Task statement
Copy out each line of the listing that has the word "computer" in it.

Data excerpts
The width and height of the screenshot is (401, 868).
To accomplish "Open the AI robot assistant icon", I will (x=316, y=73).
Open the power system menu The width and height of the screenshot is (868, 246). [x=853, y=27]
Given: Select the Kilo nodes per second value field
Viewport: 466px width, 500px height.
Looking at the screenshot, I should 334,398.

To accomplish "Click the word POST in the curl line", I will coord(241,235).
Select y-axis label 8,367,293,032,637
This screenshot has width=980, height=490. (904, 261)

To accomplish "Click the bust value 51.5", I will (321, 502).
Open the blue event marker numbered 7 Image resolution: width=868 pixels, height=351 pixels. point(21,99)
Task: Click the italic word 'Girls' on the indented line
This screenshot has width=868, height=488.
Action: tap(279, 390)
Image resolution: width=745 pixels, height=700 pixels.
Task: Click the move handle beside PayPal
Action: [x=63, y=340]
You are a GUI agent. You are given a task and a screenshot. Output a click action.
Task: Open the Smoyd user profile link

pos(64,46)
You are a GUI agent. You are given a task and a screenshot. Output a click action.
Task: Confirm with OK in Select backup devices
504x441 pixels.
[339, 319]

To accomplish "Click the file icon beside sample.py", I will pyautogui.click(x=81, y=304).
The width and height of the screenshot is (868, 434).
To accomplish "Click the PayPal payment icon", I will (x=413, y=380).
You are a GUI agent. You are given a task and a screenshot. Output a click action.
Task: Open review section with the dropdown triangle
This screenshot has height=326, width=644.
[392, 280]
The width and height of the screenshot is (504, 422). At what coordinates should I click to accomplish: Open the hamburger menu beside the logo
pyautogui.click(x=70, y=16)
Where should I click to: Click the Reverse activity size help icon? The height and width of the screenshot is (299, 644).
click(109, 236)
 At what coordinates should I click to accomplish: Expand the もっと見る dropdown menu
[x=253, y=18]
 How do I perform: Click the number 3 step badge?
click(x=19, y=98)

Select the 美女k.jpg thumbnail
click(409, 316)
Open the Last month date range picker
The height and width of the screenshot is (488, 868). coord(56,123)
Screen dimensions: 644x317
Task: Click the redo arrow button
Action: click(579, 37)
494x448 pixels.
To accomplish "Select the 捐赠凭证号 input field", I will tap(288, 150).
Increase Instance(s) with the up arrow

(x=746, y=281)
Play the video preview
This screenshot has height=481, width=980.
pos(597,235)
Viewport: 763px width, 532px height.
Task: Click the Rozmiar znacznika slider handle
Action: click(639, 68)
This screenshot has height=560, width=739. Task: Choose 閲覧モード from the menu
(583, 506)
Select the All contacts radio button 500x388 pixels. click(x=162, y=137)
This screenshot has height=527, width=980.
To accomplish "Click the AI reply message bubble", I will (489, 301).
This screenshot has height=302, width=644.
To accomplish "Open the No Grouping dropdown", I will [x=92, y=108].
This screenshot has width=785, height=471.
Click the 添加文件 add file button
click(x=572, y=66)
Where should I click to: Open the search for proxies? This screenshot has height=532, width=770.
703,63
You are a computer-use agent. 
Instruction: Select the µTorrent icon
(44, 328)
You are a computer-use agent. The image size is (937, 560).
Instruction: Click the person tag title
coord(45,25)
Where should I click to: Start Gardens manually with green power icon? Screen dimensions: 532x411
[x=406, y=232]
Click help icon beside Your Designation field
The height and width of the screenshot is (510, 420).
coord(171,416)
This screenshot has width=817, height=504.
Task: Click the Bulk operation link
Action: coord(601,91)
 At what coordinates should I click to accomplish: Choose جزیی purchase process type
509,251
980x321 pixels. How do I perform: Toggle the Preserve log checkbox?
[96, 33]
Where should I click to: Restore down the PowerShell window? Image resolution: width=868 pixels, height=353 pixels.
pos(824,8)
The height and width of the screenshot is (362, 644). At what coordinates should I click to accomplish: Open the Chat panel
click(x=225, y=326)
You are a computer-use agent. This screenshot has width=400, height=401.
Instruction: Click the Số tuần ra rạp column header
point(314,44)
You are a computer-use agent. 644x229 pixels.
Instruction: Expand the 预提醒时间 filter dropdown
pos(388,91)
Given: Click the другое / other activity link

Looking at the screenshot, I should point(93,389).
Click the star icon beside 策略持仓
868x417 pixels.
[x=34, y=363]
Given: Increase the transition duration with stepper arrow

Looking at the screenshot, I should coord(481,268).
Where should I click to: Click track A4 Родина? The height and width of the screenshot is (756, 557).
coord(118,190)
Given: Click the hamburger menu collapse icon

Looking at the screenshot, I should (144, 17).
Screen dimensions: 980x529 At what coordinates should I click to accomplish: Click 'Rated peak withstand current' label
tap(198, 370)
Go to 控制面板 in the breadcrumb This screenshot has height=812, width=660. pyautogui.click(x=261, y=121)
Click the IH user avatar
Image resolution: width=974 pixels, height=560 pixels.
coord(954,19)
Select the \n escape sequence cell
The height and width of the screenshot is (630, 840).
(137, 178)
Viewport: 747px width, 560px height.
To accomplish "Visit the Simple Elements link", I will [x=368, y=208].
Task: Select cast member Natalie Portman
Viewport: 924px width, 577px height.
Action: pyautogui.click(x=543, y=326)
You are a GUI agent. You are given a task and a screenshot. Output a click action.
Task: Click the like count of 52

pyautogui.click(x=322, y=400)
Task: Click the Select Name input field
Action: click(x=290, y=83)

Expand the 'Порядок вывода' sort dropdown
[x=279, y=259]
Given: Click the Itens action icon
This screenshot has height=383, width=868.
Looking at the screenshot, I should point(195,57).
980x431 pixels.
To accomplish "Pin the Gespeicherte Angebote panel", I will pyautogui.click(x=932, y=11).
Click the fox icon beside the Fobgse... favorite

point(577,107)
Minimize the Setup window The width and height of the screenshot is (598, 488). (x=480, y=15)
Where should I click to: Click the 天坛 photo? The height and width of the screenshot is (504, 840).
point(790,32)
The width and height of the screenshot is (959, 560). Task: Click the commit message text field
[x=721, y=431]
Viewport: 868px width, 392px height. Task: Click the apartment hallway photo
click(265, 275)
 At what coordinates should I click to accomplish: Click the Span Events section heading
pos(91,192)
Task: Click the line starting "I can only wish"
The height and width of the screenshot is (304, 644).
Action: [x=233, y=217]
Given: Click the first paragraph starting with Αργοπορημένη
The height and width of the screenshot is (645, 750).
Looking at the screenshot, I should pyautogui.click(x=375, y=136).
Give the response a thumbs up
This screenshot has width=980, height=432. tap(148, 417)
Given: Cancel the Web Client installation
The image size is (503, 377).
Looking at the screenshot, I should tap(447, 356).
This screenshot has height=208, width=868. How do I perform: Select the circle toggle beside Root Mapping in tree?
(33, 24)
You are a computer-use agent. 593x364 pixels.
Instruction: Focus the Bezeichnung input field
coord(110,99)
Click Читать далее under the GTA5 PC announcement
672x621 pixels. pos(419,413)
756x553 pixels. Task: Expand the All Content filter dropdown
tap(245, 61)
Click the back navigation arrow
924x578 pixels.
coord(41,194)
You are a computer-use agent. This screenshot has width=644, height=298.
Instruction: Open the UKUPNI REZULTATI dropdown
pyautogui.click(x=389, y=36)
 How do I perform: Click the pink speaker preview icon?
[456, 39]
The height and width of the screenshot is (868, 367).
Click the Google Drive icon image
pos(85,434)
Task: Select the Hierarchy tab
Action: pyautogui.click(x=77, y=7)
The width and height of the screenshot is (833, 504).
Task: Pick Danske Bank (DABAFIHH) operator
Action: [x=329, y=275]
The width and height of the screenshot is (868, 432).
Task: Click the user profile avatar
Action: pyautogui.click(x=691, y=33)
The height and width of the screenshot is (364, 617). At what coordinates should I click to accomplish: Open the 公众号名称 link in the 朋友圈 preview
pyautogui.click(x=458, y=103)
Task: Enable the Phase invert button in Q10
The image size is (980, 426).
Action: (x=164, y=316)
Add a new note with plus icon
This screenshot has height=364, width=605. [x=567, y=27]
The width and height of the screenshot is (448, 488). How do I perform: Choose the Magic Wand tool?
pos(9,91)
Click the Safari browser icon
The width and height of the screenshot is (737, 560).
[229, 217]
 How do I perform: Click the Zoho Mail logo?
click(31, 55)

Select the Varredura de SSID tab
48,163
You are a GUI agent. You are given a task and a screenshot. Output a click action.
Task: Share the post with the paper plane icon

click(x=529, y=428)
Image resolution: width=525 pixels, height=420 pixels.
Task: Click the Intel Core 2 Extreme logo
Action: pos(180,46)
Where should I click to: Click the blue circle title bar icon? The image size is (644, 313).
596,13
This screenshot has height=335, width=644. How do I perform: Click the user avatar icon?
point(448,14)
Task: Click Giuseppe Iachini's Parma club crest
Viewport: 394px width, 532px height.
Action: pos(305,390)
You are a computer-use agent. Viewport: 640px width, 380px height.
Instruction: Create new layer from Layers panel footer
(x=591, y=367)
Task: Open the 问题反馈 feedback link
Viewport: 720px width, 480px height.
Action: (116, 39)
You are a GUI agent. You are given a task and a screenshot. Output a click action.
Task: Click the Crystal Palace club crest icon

Solution for this problem
You are a computer-use agent. 
You are a computer-use agent. The image size is (937, 560).
You are a computer-use agent. This screenshot has width=400, height=401.
You are a computer-use agent. 644x229 pixels.
You are a computer-use agent. 593x364 pixels.
You are a computer-use agent. This screenshot has width=644, height=298.
You are a computer-use agent. Viewport: 640px width, 380px height.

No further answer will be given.